An arsenal of Kubernetes tools
Kubernetes 101
Kubernetes is an open-source system for automating deployment, scaling, and management of containerized applications. It comes packed with features like automated scheduling, self-healing, automated rollouts & rollback, load balancing and many more.
With more and more developers and enthusiasts adopting microservice architecture and moving towards containerization, the Kubernetes community is actively growing. There are ample developers out there working on tons of tools and services which can be plugged into a Kubernetes cluster, hence making the clusters more manageable, robust and smart. In this blog, I will be walking you through an arsenal of tool stack that I tried my hands on and found them to be tremendously useful. Here are a few of them …
Helm and Tiller: Package manager
Helm and Tiller give you access to a plethora of pluggable packages and if you are exploring tools for your cluster, you are likely to hear its name very often. Helm is the client half of the package manager which can be used to install, view and manage the packages (charts) to be installed (released). Tiller is the other half of the package manager which communicates with the Kubernetes API to manage those charts.

========================================================================

▶ SHORT PROBLEM 1: Please reproduce word for word the part of the Kubernetes tools blog starting with "An arsenal of Kubernetes" and going on through "and many more.".
▶ SHORT PROBLEM 2: Translate this sentence from the Kubernetes tools blog into Spanish: "Tiller is the other half of the package manager which communicates with the Kubernetes API to manage those charts."
The rows after this are not needed for anything here.

▶ RECORD LIST:
========================================================================

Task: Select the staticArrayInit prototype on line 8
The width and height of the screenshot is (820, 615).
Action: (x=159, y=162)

========================================================================

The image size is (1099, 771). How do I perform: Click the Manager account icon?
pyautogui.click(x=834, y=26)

========================================================================

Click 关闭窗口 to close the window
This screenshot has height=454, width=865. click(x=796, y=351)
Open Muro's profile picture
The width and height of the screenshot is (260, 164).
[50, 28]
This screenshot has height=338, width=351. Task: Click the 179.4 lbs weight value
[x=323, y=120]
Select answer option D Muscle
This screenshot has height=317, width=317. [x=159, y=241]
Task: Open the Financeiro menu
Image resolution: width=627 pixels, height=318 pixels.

========================================================================

▶ EXERCISE RESULT 1:
An arsenal of Kubernetes tools
Kubernetes 101
Kubernetes is an open-source system for automating deployment, scaling, and management of containerized applications. It comes packed with features like automated scheduling, self-healing, automated rollouts & rollback, load balancing and many more.

▶ EXERCISE RESULT 2: Tiller es la otra mitad del gestor de paquetes, que se comunica con la API de Kubernetes para gestionar esos charts.